Text provided »
--*--

Woods v. State

Duckworth, Chief Justice.

1. The testimony of the alleged injured female shows that the accused had sexual relations with her against her will, and the accused admitted the sexual relations but claimed it was with her consent. Therefore, it was a case of rape or nothing. The charge on assault with intent to rape was unauthorized and inappropriate, but could not have been hurtful to the accused, and the exceptions thereto are without merit. Robinson v. State, 109 Ga. 506 (34 S. E. 1017); McCollum v. State, 119 Ga. 308 (46 S. E. 413).

*457No. 17556. Submitted September 10, 1951 Decided October 9, 1951 Rehearing denied November 16, 1951. Rountree & Rountree, for plaintiff in error. Eugene Cook, Attorney-General, W. H. Lanier, Solicitor-General, and J. R. Parham, Assistant Attorney-General, contra.

--*--

Data segment »
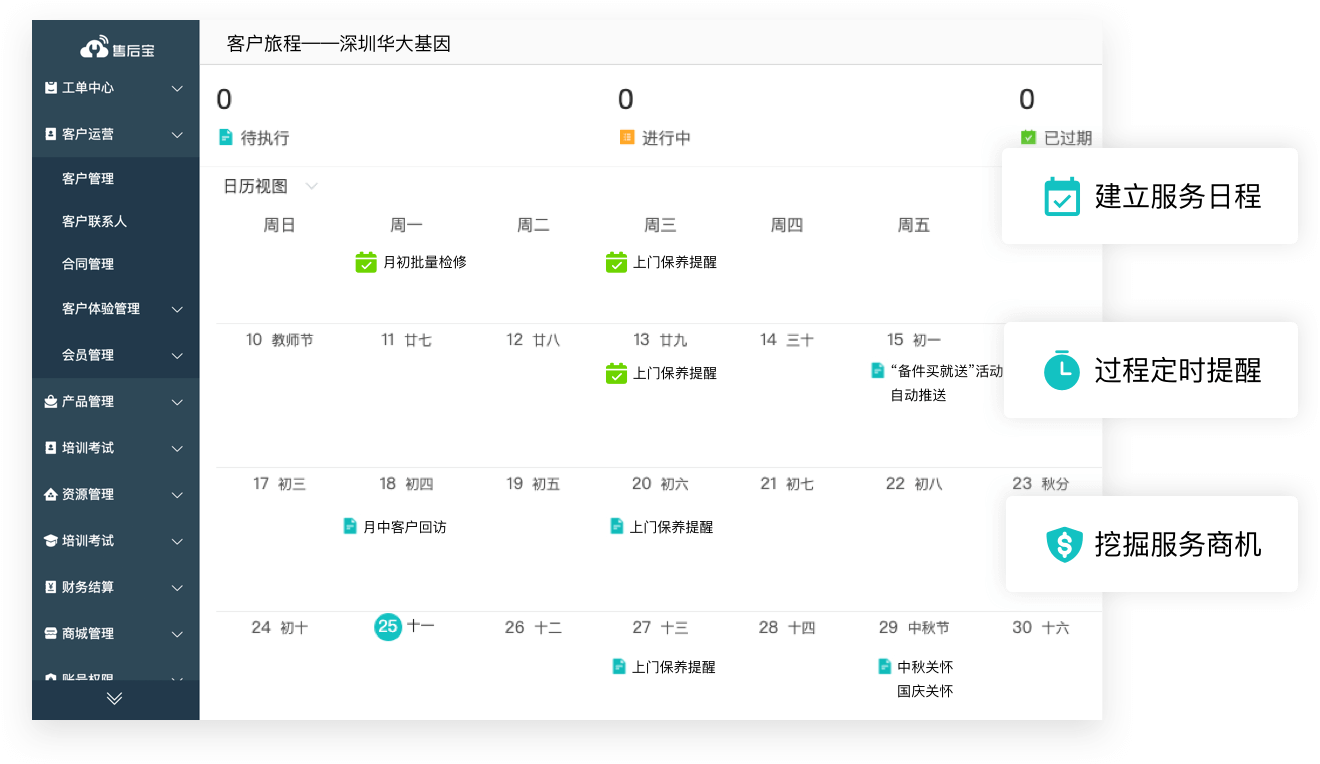Click the 挖掘服务商机 shield dollar icon

point(1064,545)
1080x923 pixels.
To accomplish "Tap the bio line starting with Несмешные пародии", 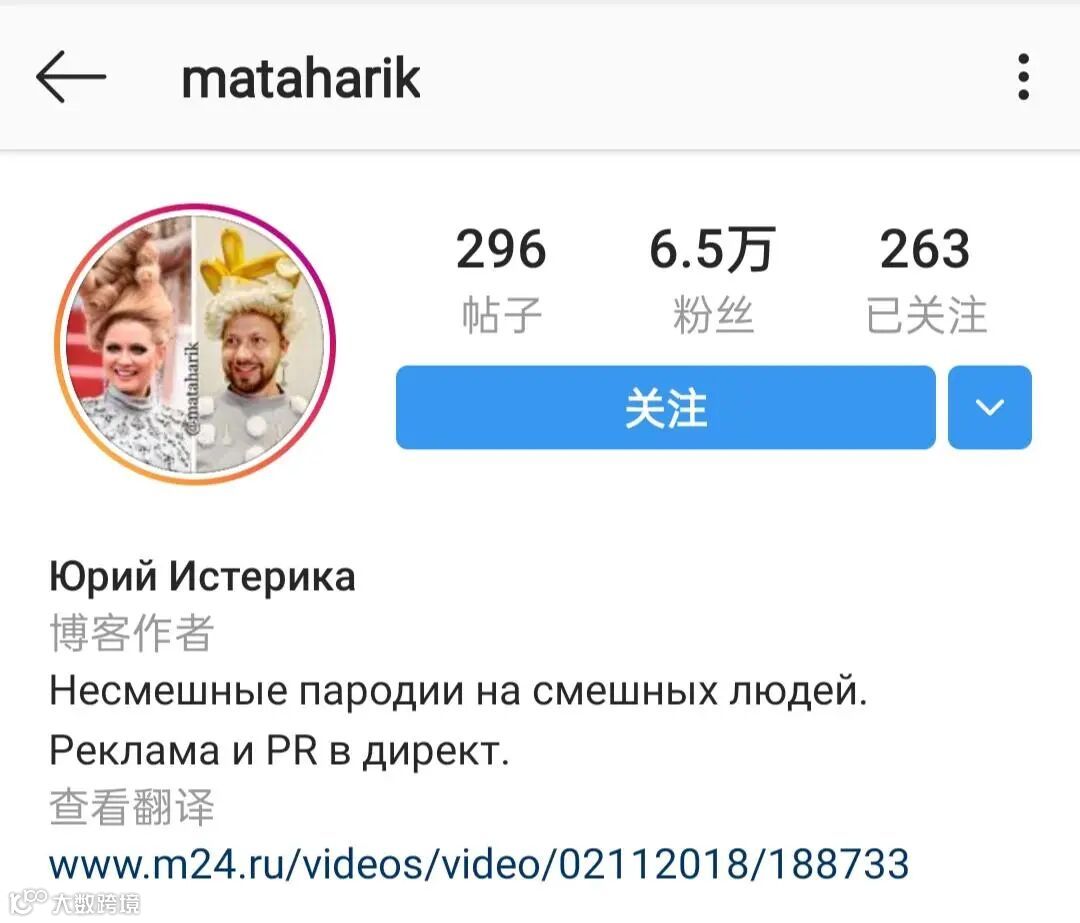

--*--

Directions »
1. The Woods v. State opinion says the case "was a case of rape or nothing." Explain in one to three sentences why it reaches that conclusion.
2. According to the Woods v. State opinion, on what date was the case decided?
3. Reproduce the part of the Woods v. State opinion starting with "Duckworth, Chief Justice." and going on through "Assistant Attorney-General, contra.".

Exercise responses »
1. The injured female testified that the accused had sexual relations with her against her will. The accused admitted the sexual relations but claimed they were consensual. Because the only dispute was over consent, the facts supported either rape or no crime at all.

2. October 9, 1951.

3.
Duckworth, Chief Justice.

1. The testimony of the alleged injured female shows that the accused had sexual relations with her against her will, and the accused admitted the sexual relations but claimed it was with her consent. Therefore, it was a case of rape or nothing. The charge on assault with intent to rape was unauthorized and inappropriate, but could not have been hurtful to the accused, and the exceptions thereto are without merit. Robinson v. State, 109 Ga. 506 (34 S. E. 1017); McCollum v. State, 119 Ga. 308 (46 S. E. 413).

*457No. 17556. Submitted September 10, 1951 Decided October 9, 1951 Rehearing denied November 16, 1951. Rountree & Rountree, for plaintiff in error. Eugene Cook, Attorney-General, W. H. Lanier, Solicitor-General, and J. R. Parham, Assistant Attorney-General, contra.